**YOUR TASKS**
1) Rewrite the stretch of the campus ministry article from "Westfall had thought" through "in central Missouri.", swapping every "harvest" for "abundance".
2) Decide whether each statement below agrees with the campus ministry article, and support each yes or no with the deciding words of the article, quoted exactly.
(a) Westfall will stop overseeing the ministry at MO Valley once he launches at Mizzou.
(b) Some of Westfall's former students from his youth pastorships now attend Mizzou.
(c) According to Westfall, Columbia College already has an MBCollegiate ministry.

**TEXT SEGMENT**
Westfall had thought before of expanding The Bridge ministry to other regional campuses, but “I didn’t have Columbia on my radar,” he says. Now he sees the harvest of opportunity. “There’s Columbia College, Stevens College, MACC, a CMU campus, a couple other campuses…they don’t have any MBCollegiate ministry. There’s a lot of potential in Columbia. I’ve already got talks putting bugs in people’s ear. We could really saturate Columbia with a good ministry.” Mizzou may be the launch pad, but it’s far from the end goal. Similar to what’s happening in Kansas City with Collegiate Impact, Westfall hopes to see a network of ministries and church partnerships reaching all the campuses in central Missouri.
Passion for local church drives new campus ministry in Columbia
As he prepares to launch a Bridge Collegiate Ministry at Mizzou this fall while still overseeing the ministry at MO Valley, Westfall can see how God has been preparing him for this unexpected change. He’s reconnected with some of his former students from his youth pastorships in Concordia, Mo., and Chicago, Ill., who are now attending Mizzou. They will help form a student core. Being able to launch the new student organization with a small team of students who know him and his philosophy of ministry is a huge advantage.
As for his philosophy of ministry, Westfall keeps it simple. First, he focuses on being relational the way Jesus was, earning the right to share the gospel with them. Second, he tries to build a community where people feel welcome and can ask questions. “Christian life is a shared life,” he says. “We won’t shy away from truth but want to make it a safe place where they can ask.” Third, he gives his students ownership of the ministry. “It’s going to be better when students own it,” he says. Ownership “teaches kids to get over themselves a little bit…realize that there’s more than just you in the world.”
Undergirding those three principles is a deep passion for the local church “I absolutely love the local church. I think it’s a win when my students leave ministry and start serving at a church,” says Westfall. “Getting them to go and launching them is the whole reason we do what we do. We’re a temporary parachurch ministry that is hopefully equipping saints in the church to be the church the rest of their lives…we’re discipling them to send out to be the church anywhere.” In that vein, he’s passionate about partnering with local churches as he launches the new ministry. “I need support from churches and the association,” he says. “I want to know how to partner where it’s a win-win for us, for college students, for churches.”

**RECORDED INFORMATION**

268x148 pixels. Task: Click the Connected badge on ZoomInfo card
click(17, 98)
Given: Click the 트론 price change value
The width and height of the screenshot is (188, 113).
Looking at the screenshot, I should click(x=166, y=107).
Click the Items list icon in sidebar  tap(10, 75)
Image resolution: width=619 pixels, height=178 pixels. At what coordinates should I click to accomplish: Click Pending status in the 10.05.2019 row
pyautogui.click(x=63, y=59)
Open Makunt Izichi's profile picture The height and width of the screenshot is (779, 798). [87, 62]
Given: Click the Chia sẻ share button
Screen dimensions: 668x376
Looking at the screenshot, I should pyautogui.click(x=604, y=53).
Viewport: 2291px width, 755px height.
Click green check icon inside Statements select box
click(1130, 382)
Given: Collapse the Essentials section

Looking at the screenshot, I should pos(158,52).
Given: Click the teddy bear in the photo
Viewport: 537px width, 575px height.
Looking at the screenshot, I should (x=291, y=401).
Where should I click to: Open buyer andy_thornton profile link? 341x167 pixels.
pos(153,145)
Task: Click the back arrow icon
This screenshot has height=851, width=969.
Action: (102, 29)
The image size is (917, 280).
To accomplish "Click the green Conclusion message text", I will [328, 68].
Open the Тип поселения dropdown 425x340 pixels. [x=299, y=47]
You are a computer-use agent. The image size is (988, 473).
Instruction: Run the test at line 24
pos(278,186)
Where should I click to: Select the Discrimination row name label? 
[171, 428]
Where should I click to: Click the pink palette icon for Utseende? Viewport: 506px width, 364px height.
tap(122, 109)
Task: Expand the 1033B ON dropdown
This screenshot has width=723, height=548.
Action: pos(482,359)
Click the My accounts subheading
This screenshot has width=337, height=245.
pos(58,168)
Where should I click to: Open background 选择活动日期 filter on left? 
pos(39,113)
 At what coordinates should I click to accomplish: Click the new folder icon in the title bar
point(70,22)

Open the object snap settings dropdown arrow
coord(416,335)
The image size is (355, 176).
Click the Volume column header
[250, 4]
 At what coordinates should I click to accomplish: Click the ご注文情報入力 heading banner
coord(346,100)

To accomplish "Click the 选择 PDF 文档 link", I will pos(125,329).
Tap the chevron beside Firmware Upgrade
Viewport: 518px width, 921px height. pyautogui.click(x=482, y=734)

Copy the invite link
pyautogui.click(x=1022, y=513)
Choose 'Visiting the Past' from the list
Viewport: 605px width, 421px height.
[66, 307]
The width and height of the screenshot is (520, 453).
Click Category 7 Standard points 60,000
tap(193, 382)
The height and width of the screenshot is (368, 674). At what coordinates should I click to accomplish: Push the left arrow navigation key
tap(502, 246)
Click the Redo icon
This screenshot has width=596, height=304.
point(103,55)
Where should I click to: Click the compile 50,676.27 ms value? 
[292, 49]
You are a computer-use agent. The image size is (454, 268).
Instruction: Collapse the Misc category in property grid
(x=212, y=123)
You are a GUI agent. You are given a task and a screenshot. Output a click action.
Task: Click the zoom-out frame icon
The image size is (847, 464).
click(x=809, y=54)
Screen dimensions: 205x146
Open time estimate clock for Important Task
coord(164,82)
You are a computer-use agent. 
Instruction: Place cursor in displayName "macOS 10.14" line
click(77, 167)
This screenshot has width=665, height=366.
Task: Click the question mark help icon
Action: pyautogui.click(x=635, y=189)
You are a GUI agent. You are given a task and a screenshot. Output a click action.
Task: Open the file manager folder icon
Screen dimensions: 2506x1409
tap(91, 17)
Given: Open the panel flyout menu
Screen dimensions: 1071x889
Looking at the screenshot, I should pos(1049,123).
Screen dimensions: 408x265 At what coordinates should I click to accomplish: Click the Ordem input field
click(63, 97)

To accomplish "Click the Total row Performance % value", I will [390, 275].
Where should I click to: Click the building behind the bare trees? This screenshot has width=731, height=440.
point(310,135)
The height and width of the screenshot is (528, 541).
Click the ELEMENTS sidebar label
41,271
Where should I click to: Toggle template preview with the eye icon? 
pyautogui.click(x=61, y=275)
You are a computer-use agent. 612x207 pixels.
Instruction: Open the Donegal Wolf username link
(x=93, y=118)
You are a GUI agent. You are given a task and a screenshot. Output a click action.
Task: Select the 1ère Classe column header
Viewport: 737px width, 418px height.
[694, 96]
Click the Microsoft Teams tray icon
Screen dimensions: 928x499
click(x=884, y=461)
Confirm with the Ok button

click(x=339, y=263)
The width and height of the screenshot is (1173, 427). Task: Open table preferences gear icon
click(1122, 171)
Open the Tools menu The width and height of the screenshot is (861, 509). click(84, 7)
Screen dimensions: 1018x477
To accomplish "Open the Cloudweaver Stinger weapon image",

**RESPONSES BY TASK**
1)
Westfall had thought before of expanding The Bridge ministry to other regional campuses, but “I didn’t have Columbia on my radar,” he says. Now he sees the abundance of opportunity. “There’s Columbia College, Stevens College, MACC, a CMU campus, a couple other campuses…they don’t have any MBCollegiate ministry. There’s a lot of potential in Columbia. I’ve already got talks putting bugs in people’s ear. We could really saturate Columbia with a good ministry.” Mizzou may be the launch pad, but it’s far from the end goal. Similar to what’s happening in Kansas City with Collegiate Impact, Westfall hopes to see a network of ministries and church partnerships reaching all the campuses in central Missouri.

2)
(a) No: "while still overseeing the ministry at MO Valley"
(b) Yes: "He’s reconnected with some of his former students from his youth pastorships in Concordia, Mo., and Chicago, Ill., who are now attending Mizzou."
(c) No: "they don’t have any MBCollegiate ministry."